On TikTok and YouTube there are many videos of strippers who talk about their work without taboos. But in wanting to leave behind the stereotypes about their jobs, some end up creating others, idealizing their profession without mentioning the precariousness and dangers. This is the subject of this investigation, available at Input Mag.

Something to read/watch/listen/play

Horimiya

Hori is a popular and hardworking high school student in the class, despite the virtual absence of her parents who force her to take care of her little brother on her own. Miyamura is one of his classmates, shy and secretly addicted to piercings and tattoos, which he has to hide in high school. So far it sounds like an Avril Lavigne song; except that inside Horimiya, things end well and quickly. Despite their differences, Hori and Miyamura grow closer and date.

The story is a priori pretty much agree. What makes the charm of Horimiya, and the success of this manga series (which itself was adapted from a popular webcomic in the early 2010s) lies precisely in embracing its banality.

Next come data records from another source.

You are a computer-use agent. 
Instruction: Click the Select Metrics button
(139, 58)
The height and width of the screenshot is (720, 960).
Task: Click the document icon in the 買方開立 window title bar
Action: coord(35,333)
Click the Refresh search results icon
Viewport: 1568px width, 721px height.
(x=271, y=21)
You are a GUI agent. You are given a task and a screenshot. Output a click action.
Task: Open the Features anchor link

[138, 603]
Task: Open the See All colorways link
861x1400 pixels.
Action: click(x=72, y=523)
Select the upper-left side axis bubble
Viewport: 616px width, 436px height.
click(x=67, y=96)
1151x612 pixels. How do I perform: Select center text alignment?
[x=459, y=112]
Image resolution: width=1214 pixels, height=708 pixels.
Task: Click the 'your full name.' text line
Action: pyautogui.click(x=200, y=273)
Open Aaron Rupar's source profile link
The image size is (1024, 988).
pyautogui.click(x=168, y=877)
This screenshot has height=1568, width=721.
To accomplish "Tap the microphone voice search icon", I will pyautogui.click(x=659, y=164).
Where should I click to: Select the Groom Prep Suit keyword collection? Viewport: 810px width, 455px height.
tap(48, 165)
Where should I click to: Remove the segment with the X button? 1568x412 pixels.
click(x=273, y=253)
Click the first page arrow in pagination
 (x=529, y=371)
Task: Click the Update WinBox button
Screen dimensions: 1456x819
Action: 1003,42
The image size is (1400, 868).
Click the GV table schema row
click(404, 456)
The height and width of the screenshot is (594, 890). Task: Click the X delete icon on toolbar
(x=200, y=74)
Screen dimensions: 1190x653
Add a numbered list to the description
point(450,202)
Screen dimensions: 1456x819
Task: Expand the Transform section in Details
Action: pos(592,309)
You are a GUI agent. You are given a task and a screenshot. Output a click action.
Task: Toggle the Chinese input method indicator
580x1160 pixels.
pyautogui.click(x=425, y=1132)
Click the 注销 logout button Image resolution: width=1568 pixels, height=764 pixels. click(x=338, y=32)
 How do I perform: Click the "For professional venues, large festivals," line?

Instead of a somewhat artificial suspense, we very quickly get what we were promised (an enchanting and quite realistic love story) and we enjoy the sequel: the daily life of a young couple and their friends who love, argue and support each other at a crucial time in their life. Horimiya is not an original story. But it’s a great summer read when you’re in the mood for a bit of lightness.

Horimiya, by Daisuke Hagiwara and Hero, Nobi Nobi Editions (5 Volumes, Current Series)

The data submitted through this form is intended for PressTiC Numerama in its capacity as data controller. This data is processed with your consent in order to send you news and information about the editorial content published on this site by email. You can object to these emails at any time by clicking on the unsubscribe links contained in each email. Please see our entire Personal Data Processing Policy for more information.

You have a right of access, rectification, erasure, restriction, portability and objection on legitimate grounds regarding personal data concerning you. To exercise any of these rights, please make your request via our dedicated exercise rights request form.

Kaddouri Ismail

I am Ismail from Morocco, I work as a blogger and online marketer. I am also the founder of the “Mofid” site, in which I constantly publish many important articles in the field of technology, taking advantage of more than 5 years of experience working in the field. I focus on publishing in a group of areas, the most important of which are programming, e-marketing, digital currencies and freelance work.